Biden also said that he felt for Bush after an outraged local journalist threw shoes at the president during a press conference in Iraq last week.
"It's presumptuous to feel sorry for another man," said Biden. "But I feel somewhat badly for him," he said, calling the incident "uncalled for."
"I think that President Bush, and unlike Vice President Cheney, is, upon reflection, beginning to acknowledge some of the serious, if not mistakes, misjudgments that he made," he said.
In an interview with Fox News broadcast Sunday, Cheney mounted a staunch defense of the Bush administration's anti-terror policies and approach on national security.
The vice president also fired a shot at his successor, suggesting Biden would diminish the role of his office.
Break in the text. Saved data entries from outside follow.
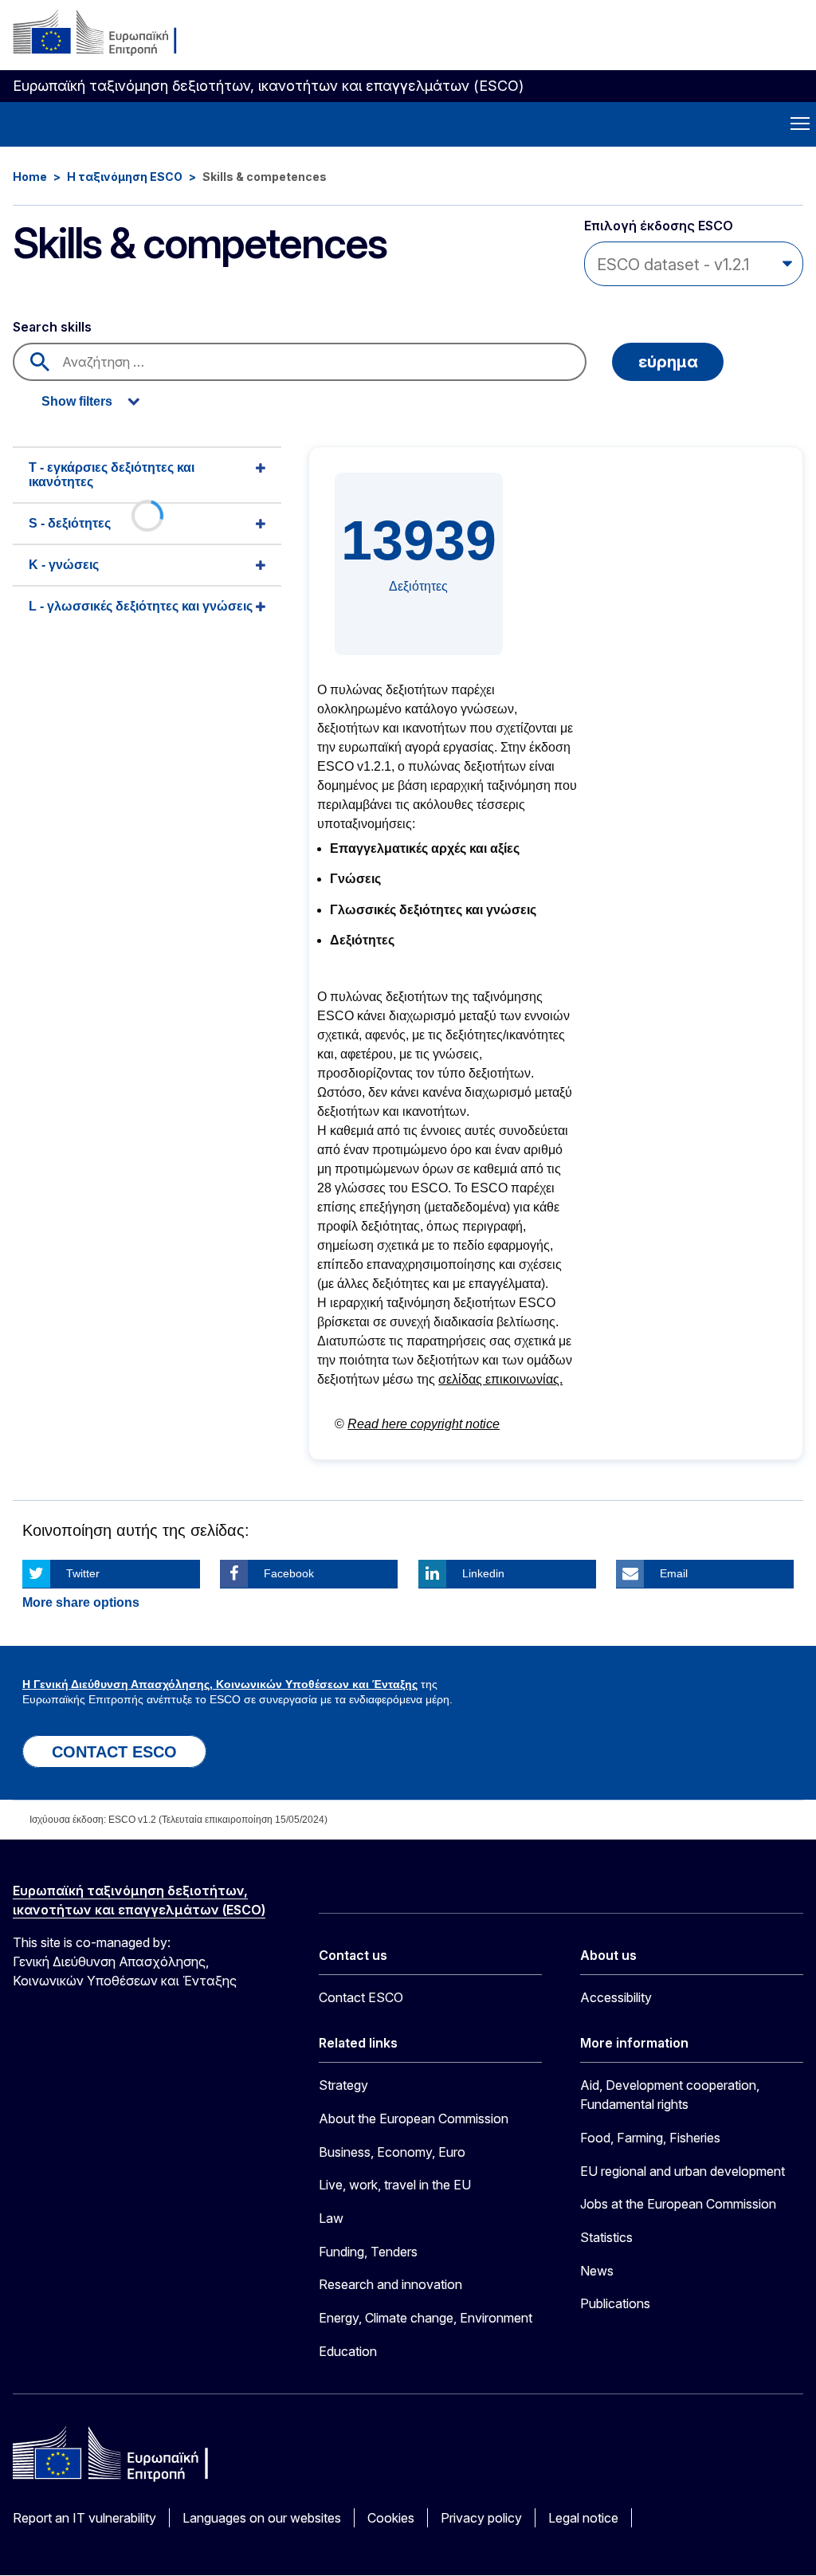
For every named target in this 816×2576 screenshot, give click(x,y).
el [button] (785, 39)
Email (674, 1573)
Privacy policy (481, 2518)
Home (30, 176)
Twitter (83, 1573)
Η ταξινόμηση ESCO (124, 176)
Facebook (289, 1573)
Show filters (76, 401)
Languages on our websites (261, 2518)
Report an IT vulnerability (84, 2518)
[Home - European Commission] (109, 33)
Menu (800, 124)
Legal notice (583, 2518)
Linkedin (483, 1573)
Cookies (390, 2518)
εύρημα (668, 361)
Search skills (52, 327)
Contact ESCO (361, 1997)
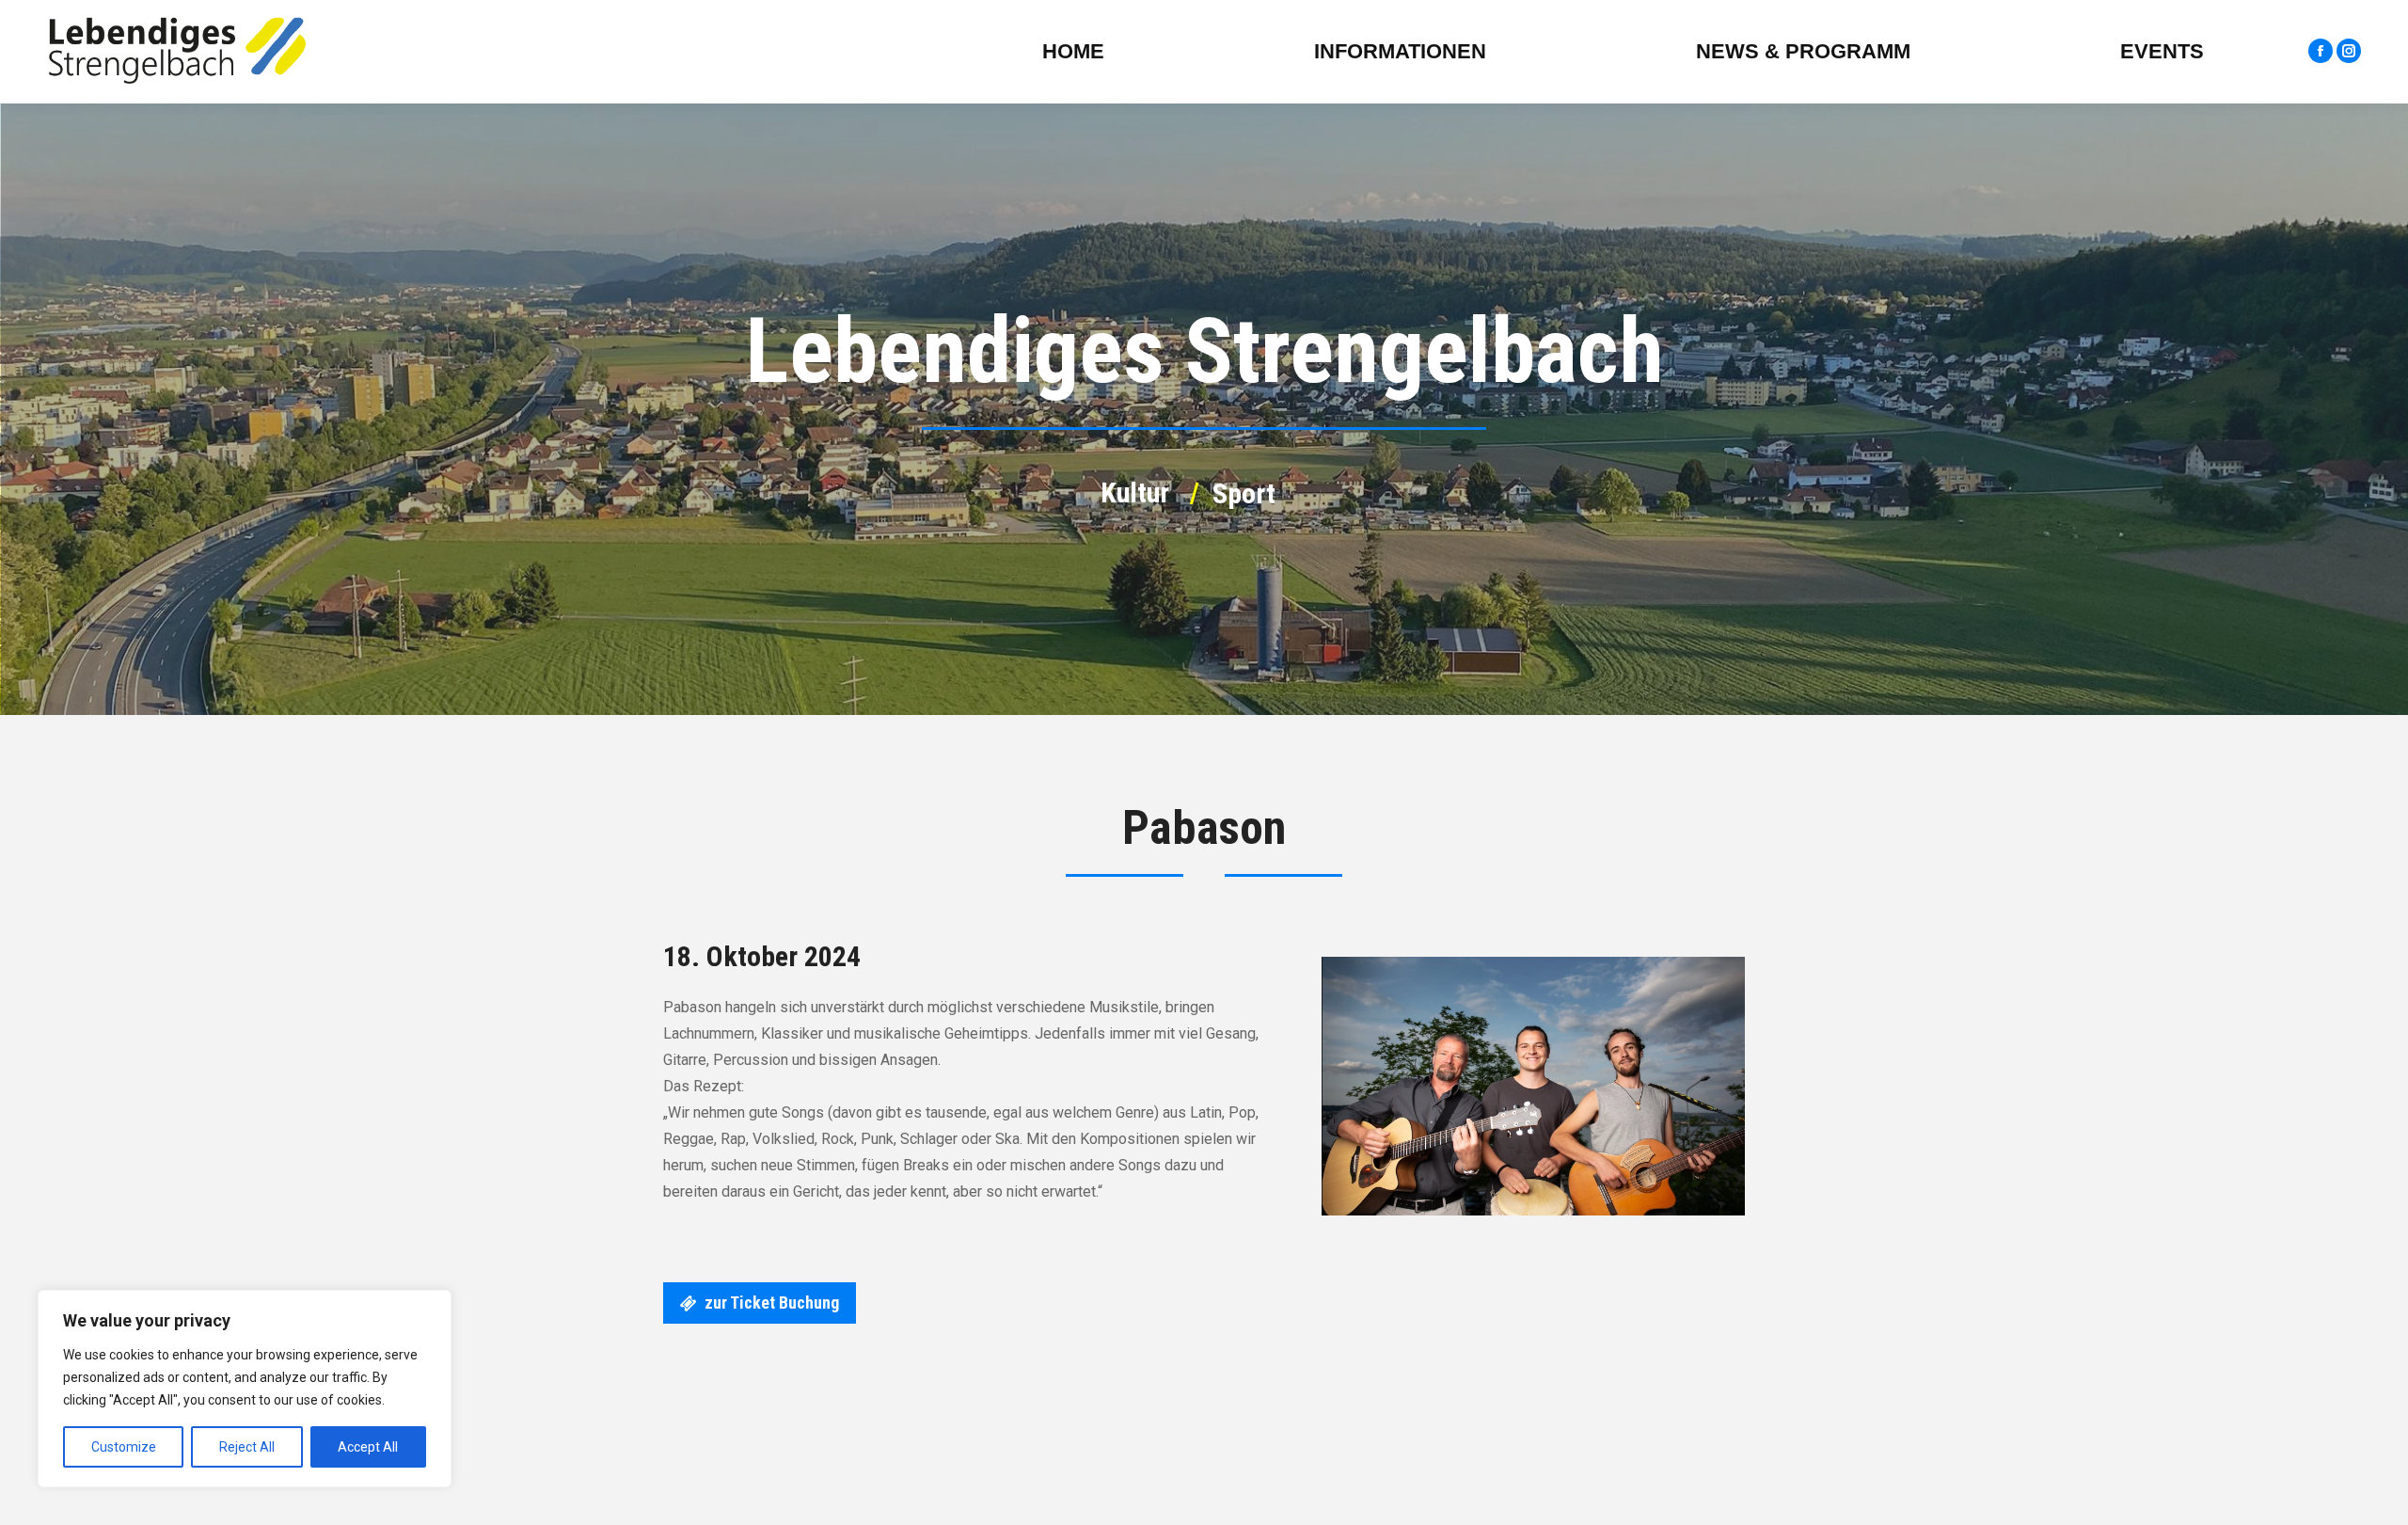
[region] (245, 1388)
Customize (123, 1446)
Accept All (368, 1446)
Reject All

"President-elect Obama will decide what he wants in a vice president and apparently, from the way they're talking about it, he does not expect him to have as consequential a role as I have had during my time," Cheney said.
It was the latest sharp exchange between the two men that belies the largely civil tone since November's election between the outgoing and incoming administrations.
In a campaign debate, the incoming vice president once called Cheney "dangerous" and the Delaware senator has savaged his views on executive power. On Sunday, Cheney suggested Biden didn't understand the U.S. constitution.